Elaine Mayes began her career as a photographer during the early 1960s, having completed her formal education at Stanford and the San Francisco Art Institute. Working independently and on assignment for magazines, Mayes photographed aspects of the Summer of Love, including the Monterey Pop Festival of 1967 and hippies in San Francisco's Haight Ashbury District. A book of Mayes' Monterey photographs, It Happened in Monterey, was published in 2003.

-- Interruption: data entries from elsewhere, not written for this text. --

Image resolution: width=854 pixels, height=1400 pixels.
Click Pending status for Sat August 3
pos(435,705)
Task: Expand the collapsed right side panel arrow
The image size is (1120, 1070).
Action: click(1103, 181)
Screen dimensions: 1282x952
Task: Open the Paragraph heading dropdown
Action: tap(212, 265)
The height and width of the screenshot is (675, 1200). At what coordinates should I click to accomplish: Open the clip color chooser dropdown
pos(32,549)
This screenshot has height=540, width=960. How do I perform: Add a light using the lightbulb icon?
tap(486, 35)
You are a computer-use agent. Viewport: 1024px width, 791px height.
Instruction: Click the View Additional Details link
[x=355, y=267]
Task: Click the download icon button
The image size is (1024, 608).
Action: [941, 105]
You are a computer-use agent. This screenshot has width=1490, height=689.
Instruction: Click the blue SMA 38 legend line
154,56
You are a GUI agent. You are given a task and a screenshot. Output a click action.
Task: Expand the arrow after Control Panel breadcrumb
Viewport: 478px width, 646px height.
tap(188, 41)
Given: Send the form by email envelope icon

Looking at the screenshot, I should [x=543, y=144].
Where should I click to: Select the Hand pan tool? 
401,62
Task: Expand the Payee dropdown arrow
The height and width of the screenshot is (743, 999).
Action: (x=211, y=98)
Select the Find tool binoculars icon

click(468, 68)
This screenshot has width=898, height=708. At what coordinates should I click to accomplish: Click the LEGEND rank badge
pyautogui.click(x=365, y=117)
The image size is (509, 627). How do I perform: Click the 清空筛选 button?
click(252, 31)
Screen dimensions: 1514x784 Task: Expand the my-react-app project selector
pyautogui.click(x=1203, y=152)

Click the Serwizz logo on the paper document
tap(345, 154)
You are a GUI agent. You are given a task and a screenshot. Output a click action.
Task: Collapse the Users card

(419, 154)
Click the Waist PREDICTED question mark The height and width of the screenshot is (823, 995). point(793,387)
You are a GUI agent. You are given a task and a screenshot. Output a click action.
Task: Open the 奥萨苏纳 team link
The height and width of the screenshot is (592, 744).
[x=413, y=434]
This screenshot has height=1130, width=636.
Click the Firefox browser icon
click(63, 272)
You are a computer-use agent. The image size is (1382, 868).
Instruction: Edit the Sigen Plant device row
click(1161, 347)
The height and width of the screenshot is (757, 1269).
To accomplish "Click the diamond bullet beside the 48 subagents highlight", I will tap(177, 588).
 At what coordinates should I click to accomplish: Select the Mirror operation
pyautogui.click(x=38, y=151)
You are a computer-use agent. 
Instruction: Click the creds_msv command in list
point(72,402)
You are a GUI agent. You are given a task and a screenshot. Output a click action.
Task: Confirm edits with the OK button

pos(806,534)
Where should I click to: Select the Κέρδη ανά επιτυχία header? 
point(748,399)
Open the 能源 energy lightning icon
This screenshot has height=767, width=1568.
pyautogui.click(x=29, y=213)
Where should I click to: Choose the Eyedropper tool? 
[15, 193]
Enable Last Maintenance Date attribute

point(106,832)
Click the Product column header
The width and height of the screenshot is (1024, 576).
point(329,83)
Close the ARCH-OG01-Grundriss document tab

Mayes' photographs have been published and exhibited widely and are in the collections of The Metropolitan Museum of Art, New York; The Museum of Modern Art, New York; and the San Francisco Museum of Modern Art. She is the recipient of three National Endowment for the Arts grants and a Guggenheim Foundation Fellowship. Mayes taught for over thirty years and is Professor Emerita at New York University's Tisch School of the Arts, where she was Chair of the Photography Department from 1997 until her retirement in 2001.



Elaine Mayes was a young photographer living in San Francisco's lively Haight-Ashbury District during the 1960s. She had photographed the Monterey Pop Festival in 1967 and, later that year, during the waning days of the Summer of Love, embarked on a set of portraits of youth culture in her neighborhood. By that time, the hippie movement had turned from euphoria to harder drugs, and the Haight had become less of a blissed-out haven for young people seeking a better way of life than a halfway house to runaway teens. Realizing the gravity of the cultural moment, Mayes shifted from the photojournalistic approach she had applied to musicians and concert-goers in Monterey to making formal portraits of people she met on the street. Choosing casual and familiar settings, such as stoops, doorways, parks, and interiors, Mayes instructed her subjects to look into her square-format camera, to concentrate and be still: she made her exposures as they exhaled. Mayes' familiarity with her subjects helped her to evade mediatized stereotypes of hippies as radically utopian and casually tragic, presenting instead an understated and unsentimental group portrait of the individual inventors of a fleeting cultural moment. Elaine Mayes: The Haight-Ashbury Portraits 1967-1968 is the first monograph on one of the decade's most important bodies of work, presenting more than forty images from Mayes' extensive series. An essay by art historian Kevin Moore elaborates an important chapter in the history of West Coast photography during this critical cultural and artistic period.